*** Opening of Material provided ***
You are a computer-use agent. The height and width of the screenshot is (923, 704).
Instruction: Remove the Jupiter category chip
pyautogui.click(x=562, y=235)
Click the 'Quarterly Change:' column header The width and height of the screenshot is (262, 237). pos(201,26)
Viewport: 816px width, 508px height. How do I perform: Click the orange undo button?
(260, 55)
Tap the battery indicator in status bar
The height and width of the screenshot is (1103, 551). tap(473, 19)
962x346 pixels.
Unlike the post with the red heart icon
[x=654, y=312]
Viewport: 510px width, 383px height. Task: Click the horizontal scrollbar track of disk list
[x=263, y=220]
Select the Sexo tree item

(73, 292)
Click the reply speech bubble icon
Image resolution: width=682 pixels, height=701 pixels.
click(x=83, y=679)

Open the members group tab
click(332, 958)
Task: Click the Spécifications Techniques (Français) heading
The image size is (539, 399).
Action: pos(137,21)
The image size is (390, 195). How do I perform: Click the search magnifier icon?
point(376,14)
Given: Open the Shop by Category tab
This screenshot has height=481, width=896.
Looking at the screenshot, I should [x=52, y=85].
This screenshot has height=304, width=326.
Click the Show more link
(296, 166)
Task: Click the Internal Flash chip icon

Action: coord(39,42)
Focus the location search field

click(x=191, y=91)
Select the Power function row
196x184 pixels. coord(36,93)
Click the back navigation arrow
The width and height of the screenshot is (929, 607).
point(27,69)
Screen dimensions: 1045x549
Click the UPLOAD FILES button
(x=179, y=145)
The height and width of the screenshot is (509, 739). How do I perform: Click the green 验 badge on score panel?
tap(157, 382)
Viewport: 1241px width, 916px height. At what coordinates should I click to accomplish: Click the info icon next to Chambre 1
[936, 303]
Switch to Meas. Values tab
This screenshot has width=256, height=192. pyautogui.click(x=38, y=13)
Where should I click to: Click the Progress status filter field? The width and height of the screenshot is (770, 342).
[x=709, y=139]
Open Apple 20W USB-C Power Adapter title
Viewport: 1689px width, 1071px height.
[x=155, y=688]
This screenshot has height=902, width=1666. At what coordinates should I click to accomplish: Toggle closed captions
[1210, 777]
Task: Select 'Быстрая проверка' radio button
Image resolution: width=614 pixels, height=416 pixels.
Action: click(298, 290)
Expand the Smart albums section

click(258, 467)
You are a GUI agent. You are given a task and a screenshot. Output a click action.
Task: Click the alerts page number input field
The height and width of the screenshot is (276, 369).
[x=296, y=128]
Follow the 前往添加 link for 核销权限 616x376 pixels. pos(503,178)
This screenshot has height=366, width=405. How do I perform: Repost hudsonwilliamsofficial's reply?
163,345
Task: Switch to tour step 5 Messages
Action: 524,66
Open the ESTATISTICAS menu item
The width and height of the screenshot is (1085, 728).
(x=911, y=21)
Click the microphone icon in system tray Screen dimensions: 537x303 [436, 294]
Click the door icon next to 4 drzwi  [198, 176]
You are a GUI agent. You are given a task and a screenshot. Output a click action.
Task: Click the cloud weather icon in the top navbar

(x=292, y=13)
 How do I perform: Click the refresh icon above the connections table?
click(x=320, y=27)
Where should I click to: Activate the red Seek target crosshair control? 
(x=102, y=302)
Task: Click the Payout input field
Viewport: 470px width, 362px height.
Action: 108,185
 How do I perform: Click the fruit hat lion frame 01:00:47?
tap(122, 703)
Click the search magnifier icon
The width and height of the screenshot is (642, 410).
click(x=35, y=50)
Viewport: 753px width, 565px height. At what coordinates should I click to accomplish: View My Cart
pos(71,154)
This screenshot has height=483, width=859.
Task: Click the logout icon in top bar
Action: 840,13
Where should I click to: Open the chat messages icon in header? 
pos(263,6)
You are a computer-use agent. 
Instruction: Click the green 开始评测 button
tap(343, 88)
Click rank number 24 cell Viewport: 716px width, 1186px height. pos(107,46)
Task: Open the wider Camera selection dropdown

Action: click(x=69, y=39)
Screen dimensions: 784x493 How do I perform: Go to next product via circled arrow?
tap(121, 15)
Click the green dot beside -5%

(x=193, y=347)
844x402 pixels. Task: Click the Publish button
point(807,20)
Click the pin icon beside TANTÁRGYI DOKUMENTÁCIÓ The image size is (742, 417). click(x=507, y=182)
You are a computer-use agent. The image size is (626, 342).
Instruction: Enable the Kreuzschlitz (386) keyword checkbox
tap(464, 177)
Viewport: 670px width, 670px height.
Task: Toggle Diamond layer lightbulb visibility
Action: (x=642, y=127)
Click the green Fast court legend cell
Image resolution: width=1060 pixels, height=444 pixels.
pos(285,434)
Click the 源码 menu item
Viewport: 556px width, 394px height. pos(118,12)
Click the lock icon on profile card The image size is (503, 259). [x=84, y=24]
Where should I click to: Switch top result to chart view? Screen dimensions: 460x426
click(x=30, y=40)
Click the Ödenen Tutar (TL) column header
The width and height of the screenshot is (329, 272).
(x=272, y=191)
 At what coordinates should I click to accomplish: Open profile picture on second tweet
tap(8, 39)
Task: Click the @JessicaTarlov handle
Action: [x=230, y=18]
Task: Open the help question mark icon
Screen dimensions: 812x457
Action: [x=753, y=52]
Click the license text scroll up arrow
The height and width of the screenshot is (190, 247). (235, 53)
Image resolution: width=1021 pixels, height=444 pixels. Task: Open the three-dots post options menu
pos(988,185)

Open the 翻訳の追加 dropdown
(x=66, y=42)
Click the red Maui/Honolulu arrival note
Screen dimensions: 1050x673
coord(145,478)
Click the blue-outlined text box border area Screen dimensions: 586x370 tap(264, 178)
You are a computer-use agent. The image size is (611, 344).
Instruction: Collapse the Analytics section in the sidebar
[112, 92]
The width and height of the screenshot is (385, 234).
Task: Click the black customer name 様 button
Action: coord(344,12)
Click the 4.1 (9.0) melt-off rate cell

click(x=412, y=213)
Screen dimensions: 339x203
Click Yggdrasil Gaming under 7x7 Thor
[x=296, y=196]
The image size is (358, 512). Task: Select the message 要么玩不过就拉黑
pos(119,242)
*** Close of Material provided ***
■ Work request: Line by line, the data should be returned exactly as written.

■ Result:
You are a computer-use agent. The height and width of the screenshot is (923, 704).
Instruction: Remove the Jupiter category chip
pyautogui.click(x=562, y=235)
Click the 'Quarterly Change:' column header The width and height of the screenshot is (262, 237). pos(201,26)
Viewport: 816px width, 508px height. How do I perform: Click the orange undo button?
(260, 55)
Tap the battery indicator in status bar
The height and width of the screenshot is (1103, 551). tap(473, 19)
962x346 pixels.
Unlike the post with the red heart icon
[x=654, y=312]
Viewport: 510px width, 383px height. Task: Click the horizontal scrollbar track of disk list
[x=263, y=220]
Select the Sexo tree item

(73, 292)
Click the reply speech bubble icon
Image resolution: width=682 pixels, height=701 pixels.
click(x=83, y=679)

Open the members group tab
click(332, 958)
Task: Click the Spécifications Techniques (Français) heading
The image size is (539, 399).
Action: pos(137,21)
The image size is (390, 195). How do I perform: Click the search magnifier icon?
point(376,14)
Given: Open the Shop by Category tab
This screenshot has height=481, width=896.
Looking at the screenshot, I should [x=52, y=85].
This screenshot has height=304, width=326.
Click the Show more link
(296, 166)
Task: Click the Internal Flash chip icon

Action: coord(39,42)
Focus the location search field

click(x=191, y=91)
Select the Power function row
196x184 pixels. coord(36,93)
Click the back navigation arrow
The width and height of the screenshot is (929, 607).
point(27,69)
Screen dimensions: 1045x549
Click the UPLOAD FILES button
(x=179, y=145)
The height and width of the screenshot is (509, 739). How do I perform: Click the green 验 badge on score panel?
tap(157, 382)
Viewport: 1241px width, 916px height. At what coordinates should I click to accomplish: Click the info icon next to Chambre 1
[936, 303]
Switch to Meas. Values tab
This screenshot has width=256, height=192. pyautogui.click(x=38, y=13)
Where should I click to: Click the Progress status filter field? The width and height of the screenshot is (770, 342).
[x=709, y=139]
Open Apple 20W USB-C Power Adapter title
Viewport: 1689px width, 1071px height.
[x=155, y=688]
This screenshot has height=902, width=1666. At what coordinates should I click to accomplish: Toggle closed captions
[1210, 777]
Task: Select 'Быстрая проверка' radio button
Image resolution: width=614 pixels, height=416 pixels.
Action: click(298, 290)
Expand the Smart albums section

click(258, 467)
You are a GUI agent. You are given a task and a screenshot. Output a click action.
Task: Click the alerts page number input field
The height and width of the screenshot is (276, 369).
[x=296, y=128]
Follow the 前往添加 link for 核销权限 616x376 pixels. pos(503,178)
This screenshot has height=366, width=405. How do I perform: Repost hudsonwilliamsofficial's reply?
163,345
Task: Switch to tour step 5 Messages
Action: 524,66
Open the ESTATISTICAS menu item
The width and height of the screenshot is (1085, 728).
(x=911, y=21)
Click the microphone icon in system tray Screen dimensions: 537x303 [436, 294]
Click the door icon next to 4 drzwi  [198, 176]
You are a GUI agent. You are given a task and a screenshot. Output a click action.
Task: Click the cloud weather icon in the top navbar

(x=292, y=13)
 How do I perform: Click the refresh icon above the connections table?
click(x=320, y=27)
Where should I click to: Activate the red Seek target crosshair control? 
(x=102, y=302)
Task: Click the Payout input field
Viewport: 470px width, 362px height.
Action: 108,185
 How do I perform: Click the fruit hat lion frame 01:00:47?
tap(122, 703)
Click the search magnifier icon
The width and height of the screenshot is (642, 410).
click(x=35, y=50)
Viewport: 753px width, 565px height. At what coordinates should I click to accomplish: View My Cart
pos(71,154)
This screenshot has height=483, width=859.
Task: Click the logout icon in top bar
Action: 840,13
Where should I click to: Open the chat messages icon in header? 
pos(263,6)
You are a computer-use agent. 
Instruction: Click the green 开始评测 button
tap(343, 88)
Click rank number 24 cell Viewport: 716px width, 1186px height. pos(107,46)
Task: Open the wider Camera selection dropdown

Action: click(x=69, y=39)
Screen dimensions: 784x493 How do I perform: Go to next product via circled arrow?
tap(121, 15)
Click the green dot beside -5%

(x=193, y=347)
844x402 pixels. Task: Click the Publish button
point(807,20)
Click the pin icon beside TANTÁRGYI DOKUMENTÁCIÓ The image size is (742, 417). click(x=507, y=182)
You are a computer-use agent. The image size is (626, 342).
Instruction: Enable the Kreuzschlitz (386) keyword checkbox
tap(464, 177)
Viewport: 670px width, 670px height.
Task: Toggle Diamond layer lightbulb visibility
Action: (x=642, y=127)
Click the green Fast court legend cell
Image resolution: width=1060 pixels, height=444 pixels.
pos(285,434)
Click the 源码 menu item
Viewport: 556px width, 394px height. pos(118,12)
Click the lock icon on profile card The image size is (503, 259). [x=84, y=24]
Where should I click to: Switch top result to chart view? Screen dimensions: 460x426
click(x=30, y=40)
Click the Ödenen Tutar (TL) column header
The width and height of the screenshot is (329, 272).
(x=272, y=191)
 At what coordinates should I click to accomplish: Open profile picture on second tweet
tap(8, 39)
Task: Click the @JessicaTarlov handle
Action: [x=230, y=18]
Task: Open the help question mark icon
Screen dimensions: 812x457
Action: [x=753, y=52]
Click the license text scroll up arrow
The height and width of the screenshot is (190, 247). (235, 53)
Image resolution: width=1021 pixels, height=444 pixels. Task: Open the three-dots post options menu
pos(988,185)

Open the 翻訳の追加 dropdown
(x=66, y=42)
Click the red Maui/Honolulu arrival note
Screen dimensions: 1050x673
coord(145,478)
Click the blue-outlined text box border area Screen dimensions: 586x370 tap(264, 178)
You are a computer-use agent. The image size is (611, 344).
Instruction: Collapse the Analytics section in the sidebar
[112, 92]
The width and height of the screenshot is (385, 234).
Task: Click the black customer name 様 button
Action: coord(344,12)
Click the 4.1 (9.0) melt-off rate cell

click(x=412, y=213)
Screen dimensions: 339x203
Click Yggdrasil Gaming under 7x7 Thor
[x=296, y=196]
The image size is (358, 512). Task: Select the message 要么玩不过就拉黑
pos(119,242)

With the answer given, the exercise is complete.